Beginning with the line where "Instruction: Click the" occurs, set down each line of the records through the final one, exactly and without additions.
--- Task material Enclosed Below ---
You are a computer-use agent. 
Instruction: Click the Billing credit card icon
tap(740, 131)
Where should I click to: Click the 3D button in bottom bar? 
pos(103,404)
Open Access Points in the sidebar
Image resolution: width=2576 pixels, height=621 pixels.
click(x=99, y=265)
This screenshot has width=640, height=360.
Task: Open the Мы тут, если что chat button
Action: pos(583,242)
--- End of Enclosed Task material ---
▸ **Solution**:
Instruction: Click the Billing credit card icon
tap(740, 131)
Where should I click to: Click the 3D button in bottom bar? 
pos(103,404)
Open Access Points in the sidebar
Image resolution: width=2576 pixels, height=621 pixels.
click(x=99, y=265)
This screenshot has width=640, height=360.
Task: Open the Мы тут, если что chat button
Action: pos(583,242)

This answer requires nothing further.